Plot the distribution of bikes rented.

Explore how rentals vary by season and month.

Investigate the relationship between temperature and bikes rented.

**Deliverables:**

At least 3 clear visualisations with captions.

A short written interpretation of key patterns (seasonality, weather effects, etc.).



In [None]:
## Your code goes here

**3. Construct 95% confidence intervals for the mean number of bikes rented per season.**

Repeat the calculation per month.

Interpret the result:

What range of values do you expect the true mean to lie in?

Which seasons/months have higher or lower average demand?

Are there overlaps in the intervals, and what does that mean?

**Deliverables:**

A table or plot showing the mean and confidence intervals.

A short interpretation.

In [None]:
## Your code goes here

**Regression Analysis**

What variables influence the number of bikes rented (y) and how?
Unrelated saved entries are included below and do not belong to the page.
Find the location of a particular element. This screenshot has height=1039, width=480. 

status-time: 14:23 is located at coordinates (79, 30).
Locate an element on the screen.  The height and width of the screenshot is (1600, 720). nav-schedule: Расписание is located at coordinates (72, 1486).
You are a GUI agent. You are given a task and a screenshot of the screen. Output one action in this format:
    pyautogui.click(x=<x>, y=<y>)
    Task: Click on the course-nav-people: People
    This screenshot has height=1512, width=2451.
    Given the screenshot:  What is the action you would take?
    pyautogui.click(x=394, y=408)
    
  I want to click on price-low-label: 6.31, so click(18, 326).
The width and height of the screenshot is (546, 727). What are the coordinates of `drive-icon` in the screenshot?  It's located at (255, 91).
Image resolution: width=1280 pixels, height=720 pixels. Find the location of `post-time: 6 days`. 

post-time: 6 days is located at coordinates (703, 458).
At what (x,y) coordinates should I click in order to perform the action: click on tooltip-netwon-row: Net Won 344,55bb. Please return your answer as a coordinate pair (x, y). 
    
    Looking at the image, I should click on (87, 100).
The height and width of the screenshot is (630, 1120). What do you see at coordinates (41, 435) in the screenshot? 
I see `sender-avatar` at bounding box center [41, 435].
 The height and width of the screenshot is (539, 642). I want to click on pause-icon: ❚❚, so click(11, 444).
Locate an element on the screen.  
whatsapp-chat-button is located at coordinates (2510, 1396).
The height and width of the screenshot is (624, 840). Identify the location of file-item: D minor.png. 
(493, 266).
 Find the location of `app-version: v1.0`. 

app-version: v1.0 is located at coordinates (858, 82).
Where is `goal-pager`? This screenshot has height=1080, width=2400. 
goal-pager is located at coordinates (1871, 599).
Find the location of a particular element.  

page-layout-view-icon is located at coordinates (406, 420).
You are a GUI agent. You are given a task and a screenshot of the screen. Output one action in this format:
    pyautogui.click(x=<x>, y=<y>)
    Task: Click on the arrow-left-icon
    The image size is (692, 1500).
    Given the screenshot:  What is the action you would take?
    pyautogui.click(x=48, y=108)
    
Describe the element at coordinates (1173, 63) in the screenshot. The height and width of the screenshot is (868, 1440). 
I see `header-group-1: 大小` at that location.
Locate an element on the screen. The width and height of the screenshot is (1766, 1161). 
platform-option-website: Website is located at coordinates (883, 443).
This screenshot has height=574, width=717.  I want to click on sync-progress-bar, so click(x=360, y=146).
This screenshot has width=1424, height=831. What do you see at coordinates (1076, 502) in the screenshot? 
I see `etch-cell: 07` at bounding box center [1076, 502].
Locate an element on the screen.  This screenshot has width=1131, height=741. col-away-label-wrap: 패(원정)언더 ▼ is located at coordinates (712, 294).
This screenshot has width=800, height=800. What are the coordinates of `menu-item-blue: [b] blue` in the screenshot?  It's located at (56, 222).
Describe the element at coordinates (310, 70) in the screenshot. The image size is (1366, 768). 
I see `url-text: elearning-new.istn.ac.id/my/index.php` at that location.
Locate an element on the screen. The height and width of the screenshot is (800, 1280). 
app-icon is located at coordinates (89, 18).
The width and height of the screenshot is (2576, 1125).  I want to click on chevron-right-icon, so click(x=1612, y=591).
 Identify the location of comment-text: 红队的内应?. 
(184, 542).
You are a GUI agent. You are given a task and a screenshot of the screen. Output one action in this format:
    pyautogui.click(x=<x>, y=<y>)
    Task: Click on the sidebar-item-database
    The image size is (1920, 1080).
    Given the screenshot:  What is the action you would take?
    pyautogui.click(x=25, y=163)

Build a regression model that best explains the variability in bikes rented.

**Interpret:**

Which predictors are significant?

What do the coefficients mean (in practical terms)?

How much of the variation in bike rentals is explained (R²)?

**Deliverables:**

Regression output table.

A short discussion of which factors matter most for predicting bike rentals.

In [None]:
### Your code goes here

## Deliverables
A knitted HTML, one person per group to submit